• _Selected extract_:
________________

It’ll all be fine.
That’s what they always say. Medical professionals. They’re always keen to reassure their patients that all will be well. They don’t want the patient to freak out and do anything crazy like killing themselves or canceling the procedure out of fear of the procedure. That is so not me; and I am way, way beyond the ability for comforting words to assuage any fears or disquiet.
Nope, I’m already certain that the end has come. I’m gonna die on the table. That’s the worst possible outcome. The next most likely outcome is that I’m going to wake up with a zipper chest like so many of my relatives have. Of course, I don’t tell anyone else that, not even the Wife. At least I don’t say that in those specific words. The Wife knows my mental acrobatics. She helpfully exclaims to the cardiologists nursing staff,
See what I have to put up with?
I know my own genetic history. I know what is in store for me because it is what happened to my direct genetic ancestors. My maternal grandfather had a heart attack when he was about my age. They cracked his chest open and sewed six bypass arteries into his heart in order to keep him alive. The procedure was successful. He lived for another thirty years before his gut killed him. When I started getting that weird sensation in my chest, I knew what that feeling meant, I just couldn’t jump to conclusions about what it was. No, I had to go through the experts and ge their opinions. I could have been wrong, but I wasn’t wrong. This time.

________________

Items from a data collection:
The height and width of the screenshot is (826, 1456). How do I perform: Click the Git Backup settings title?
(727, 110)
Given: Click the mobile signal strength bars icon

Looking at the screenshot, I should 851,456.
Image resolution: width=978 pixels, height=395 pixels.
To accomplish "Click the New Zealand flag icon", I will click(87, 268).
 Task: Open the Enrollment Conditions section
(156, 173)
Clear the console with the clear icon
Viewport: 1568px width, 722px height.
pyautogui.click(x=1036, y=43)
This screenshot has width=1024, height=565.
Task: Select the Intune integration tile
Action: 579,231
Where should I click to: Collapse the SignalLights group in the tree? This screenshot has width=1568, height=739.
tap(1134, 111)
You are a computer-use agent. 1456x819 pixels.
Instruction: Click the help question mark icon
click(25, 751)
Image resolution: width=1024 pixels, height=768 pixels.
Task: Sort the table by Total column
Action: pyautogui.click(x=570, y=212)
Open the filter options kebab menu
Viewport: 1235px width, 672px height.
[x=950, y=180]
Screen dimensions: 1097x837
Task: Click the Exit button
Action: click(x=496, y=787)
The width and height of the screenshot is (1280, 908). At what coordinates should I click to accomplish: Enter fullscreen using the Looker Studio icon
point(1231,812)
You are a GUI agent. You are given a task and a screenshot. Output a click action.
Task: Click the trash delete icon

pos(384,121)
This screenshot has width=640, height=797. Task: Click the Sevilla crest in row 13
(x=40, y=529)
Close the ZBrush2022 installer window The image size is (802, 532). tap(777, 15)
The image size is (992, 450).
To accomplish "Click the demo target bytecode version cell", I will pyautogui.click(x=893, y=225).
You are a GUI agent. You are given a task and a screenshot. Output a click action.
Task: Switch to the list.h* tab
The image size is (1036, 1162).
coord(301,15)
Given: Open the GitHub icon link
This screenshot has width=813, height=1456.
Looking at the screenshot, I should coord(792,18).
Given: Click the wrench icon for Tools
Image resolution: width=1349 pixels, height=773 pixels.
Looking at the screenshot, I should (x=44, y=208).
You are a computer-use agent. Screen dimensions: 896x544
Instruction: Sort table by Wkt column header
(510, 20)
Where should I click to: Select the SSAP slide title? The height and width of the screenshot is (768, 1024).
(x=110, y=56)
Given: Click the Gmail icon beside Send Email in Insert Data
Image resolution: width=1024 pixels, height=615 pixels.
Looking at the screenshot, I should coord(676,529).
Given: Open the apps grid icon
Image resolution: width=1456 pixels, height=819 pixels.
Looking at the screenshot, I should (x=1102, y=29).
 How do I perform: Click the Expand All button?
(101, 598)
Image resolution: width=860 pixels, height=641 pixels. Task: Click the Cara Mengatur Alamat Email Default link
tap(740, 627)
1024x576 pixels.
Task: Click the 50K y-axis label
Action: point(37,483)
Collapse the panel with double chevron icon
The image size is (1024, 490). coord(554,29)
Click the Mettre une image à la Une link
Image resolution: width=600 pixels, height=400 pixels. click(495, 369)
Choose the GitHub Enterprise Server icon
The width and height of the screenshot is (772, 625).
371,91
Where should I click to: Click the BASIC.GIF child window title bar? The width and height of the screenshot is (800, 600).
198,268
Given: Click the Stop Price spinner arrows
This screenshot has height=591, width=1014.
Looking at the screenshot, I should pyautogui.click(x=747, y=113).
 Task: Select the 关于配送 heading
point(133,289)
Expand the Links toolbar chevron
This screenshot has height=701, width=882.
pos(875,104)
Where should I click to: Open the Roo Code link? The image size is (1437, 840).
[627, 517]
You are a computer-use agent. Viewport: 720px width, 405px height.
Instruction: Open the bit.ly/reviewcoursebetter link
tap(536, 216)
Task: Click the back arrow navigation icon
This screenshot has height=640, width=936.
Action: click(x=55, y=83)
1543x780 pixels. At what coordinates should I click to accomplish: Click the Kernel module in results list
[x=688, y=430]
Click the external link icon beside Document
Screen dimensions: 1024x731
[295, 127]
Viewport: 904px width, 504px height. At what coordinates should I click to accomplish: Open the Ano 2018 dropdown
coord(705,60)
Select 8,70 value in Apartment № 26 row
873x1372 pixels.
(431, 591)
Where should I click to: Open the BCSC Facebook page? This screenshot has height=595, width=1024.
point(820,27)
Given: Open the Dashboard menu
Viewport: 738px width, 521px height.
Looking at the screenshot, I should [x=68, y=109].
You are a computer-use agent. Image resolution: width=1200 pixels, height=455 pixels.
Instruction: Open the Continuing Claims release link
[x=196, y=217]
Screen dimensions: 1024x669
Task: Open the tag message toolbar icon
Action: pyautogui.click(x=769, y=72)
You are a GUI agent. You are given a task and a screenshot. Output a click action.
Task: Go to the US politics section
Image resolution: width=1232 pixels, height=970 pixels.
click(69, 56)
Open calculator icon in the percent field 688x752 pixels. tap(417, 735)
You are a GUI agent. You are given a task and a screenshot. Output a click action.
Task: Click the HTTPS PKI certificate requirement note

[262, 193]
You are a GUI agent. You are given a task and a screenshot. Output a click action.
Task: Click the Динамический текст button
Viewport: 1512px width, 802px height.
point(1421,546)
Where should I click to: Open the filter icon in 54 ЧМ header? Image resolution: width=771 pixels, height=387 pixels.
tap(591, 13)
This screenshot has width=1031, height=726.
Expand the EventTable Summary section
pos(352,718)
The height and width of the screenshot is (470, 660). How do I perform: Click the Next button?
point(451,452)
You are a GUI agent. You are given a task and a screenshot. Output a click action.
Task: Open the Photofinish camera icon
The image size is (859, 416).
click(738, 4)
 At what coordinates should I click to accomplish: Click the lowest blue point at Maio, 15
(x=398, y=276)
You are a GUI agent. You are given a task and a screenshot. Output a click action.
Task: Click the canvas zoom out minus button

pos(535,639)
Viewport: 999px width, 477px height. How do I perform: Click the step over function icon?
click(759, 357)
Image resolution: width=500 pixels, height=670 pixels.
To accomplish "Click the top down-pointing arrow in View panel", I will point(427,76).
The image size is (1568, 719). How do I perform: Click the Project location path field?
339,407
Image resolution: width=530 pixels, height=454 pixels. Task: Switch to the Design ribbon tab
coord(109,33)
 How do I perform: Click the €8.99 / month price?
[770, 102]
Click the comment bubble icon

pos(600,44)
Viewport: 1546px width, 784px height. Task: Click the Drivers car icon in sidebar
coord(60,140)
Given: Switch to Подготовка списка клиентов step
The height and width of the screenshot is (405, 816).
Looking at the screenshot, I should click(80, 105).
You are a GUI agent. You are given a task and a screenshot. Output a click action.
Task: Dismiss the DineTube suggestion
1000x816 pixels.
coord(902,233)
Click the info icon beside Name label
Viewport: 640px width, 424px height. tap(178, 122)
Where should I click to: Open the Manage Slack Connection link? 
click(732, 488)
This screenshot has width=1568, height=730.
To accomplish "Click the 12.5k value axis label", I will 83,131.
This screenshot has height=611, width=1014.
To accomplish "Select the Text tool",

________________

• _Tasks for this exercise_:
[1] In the essay about the heart procedure, how many bypass arteries were sewn into the maternal grandfather's heart?
[2] Reproduce everything in the essay about the heart procedure from "I know my own" down to "wrong. This time.".
You won't need the items for this.

• _Outputs by task_:
[1] Six.

[2]
I know my own genetic history. I know what is in store for me because it is what happened to my direct genetic ancestors. My maternal grandfather had a heart attack when he was about my age. They cracked his chest open and sewed six bypass arteries into his heart in order to keep him alive. The procedure was successful. He lived for another thirty years before his gut killed him. When I started getting that weird sensation in my chest, I knew what that feeling meant, I just couldn’t jump to conclusions about what it was. No, I had to go through the experts and ge their opinions. I could have been wrong, but I wasn’t wrong. This time.